Several posts refer to the Capsize Screen Formula and the Motion Comfort Index. Within the yacht science and yacht design community, these formulas have largely been deemed to provide no useful information. By and large these surrogate formulas do not include most of the critical factors that impact motion comfort or the likelihood of capsize (such as damping, horizontal nd vertical buoyancy and weight distribution, waterline plane, the extent to which the beam of the boat is carried fore and aft, and roll and pitch moments of inertia) and in the case of the impact of beam, both have beam as a negative while the current science suggests that beam is helpful in resisting capsize and that waterline beam is more critical for motion comfort. The net result is that these formulas tell almost nothing about the reality of a boat's likelihood of capsize or its motion comfort. In fact they provide so little indication of a boat's behavior that to rely on them in any way borders on the dangerous.

To explain, both of these formulas were developed at a time when boats were a lot more similar to each other than they are today. The formulas were intended to provide quick and easy to calculate rules of thumbs based on the hull forms, weight distributions and rig proportions of the day. The half century old Motion Comfort Index and the 40 plus year old Capsize Index preceded the many decades of research and the resultant scientific understanding that has occurred since they were penned. As a result, at best, these formulas have limited utility in comparing boats other than those which are very similar in weight and buoyancy distribution to each other.

The reason that it is useless to apply these formulas to compare boats with differing hull forms is that both formulas over emphasize displacement, which turns out to play a minor role in either motion or capsize likelihood. And both treat beam overly simply, and in the case of the capsize screening formula has beam as a negative rather than a positive it is now understood to be.

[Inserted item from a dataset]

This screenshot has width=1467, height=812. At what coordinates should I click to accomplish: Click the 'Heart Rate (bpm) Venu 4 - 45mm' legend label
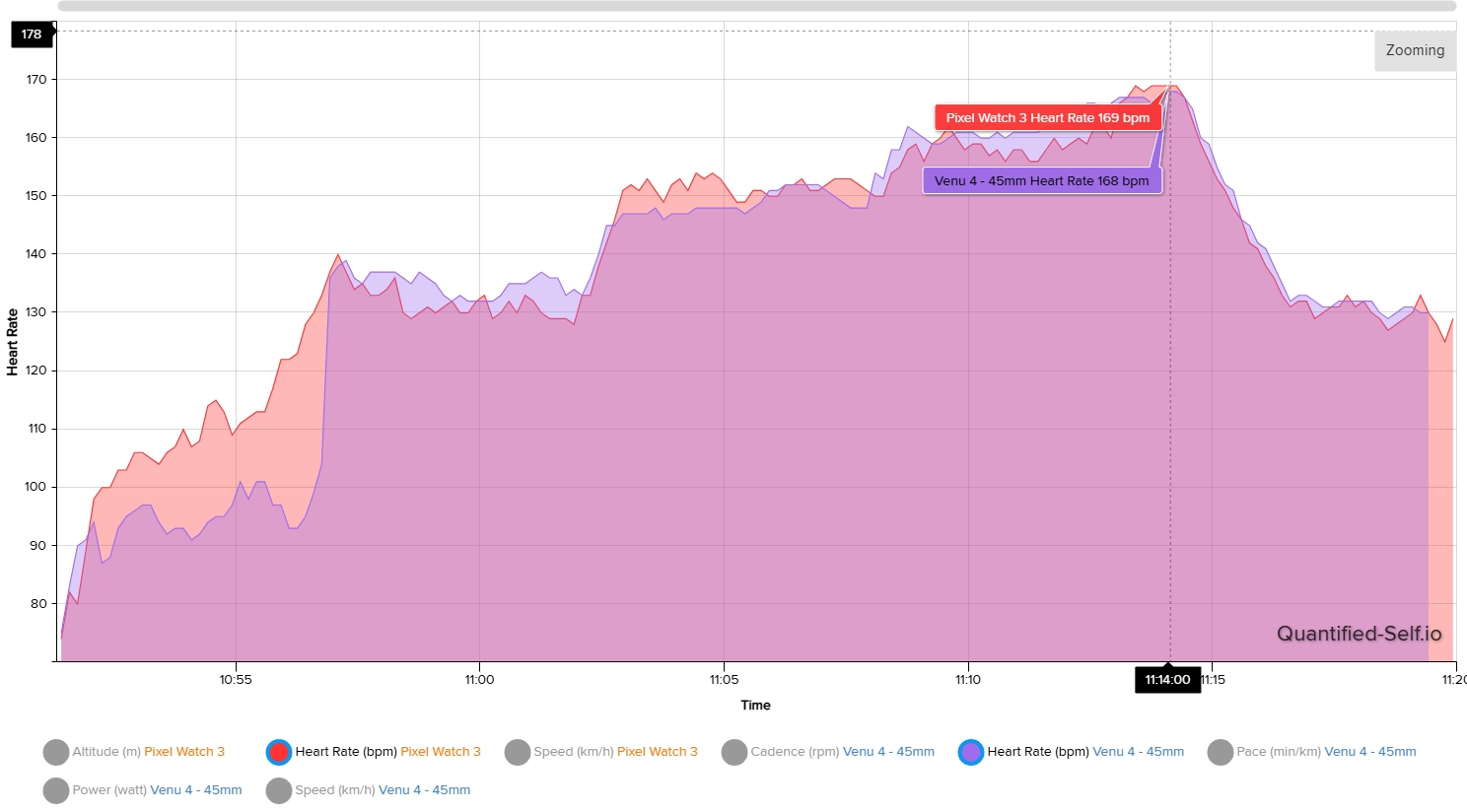point(1084,752)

Neither formula contains almost any of the real factors that control motion comfort, the likelihood of capsize, or seaworthiness. Neither formula contains such factors as the vertical center of gravity or buoyancy, neither contains weight or buoyancy distribution (of the hull both below and above the waterline), the extent to which the beam of the boat is carried fore and aft, and neither contains any data on dampening, all of which really are the major factors that control motion comfort or the likelihood of capsize.

The disconnect between these formulas and real life in large part results from the way that they were derived. The data used to create these formulas were based on the hull forms that existed at the time, which in large part were traditional heavy displacement for their length cruisers, CCA era race rule beaters, and IOR race rule beaters. The inventors of the formulas tried to boil down the easily measured characteristics of these three hull forms, noting that the traditional heavy displacement for their length cruisers had the smallest chance of capsize and the most comfortable motions, and IOR boats the worst behavior with CCA era boats somewhere in between. They interpolated the results of a few easily measure factors and that became the formulas. In the days before computer simulations and real life documentation, that approach made sense as a stop gap. It no longer does.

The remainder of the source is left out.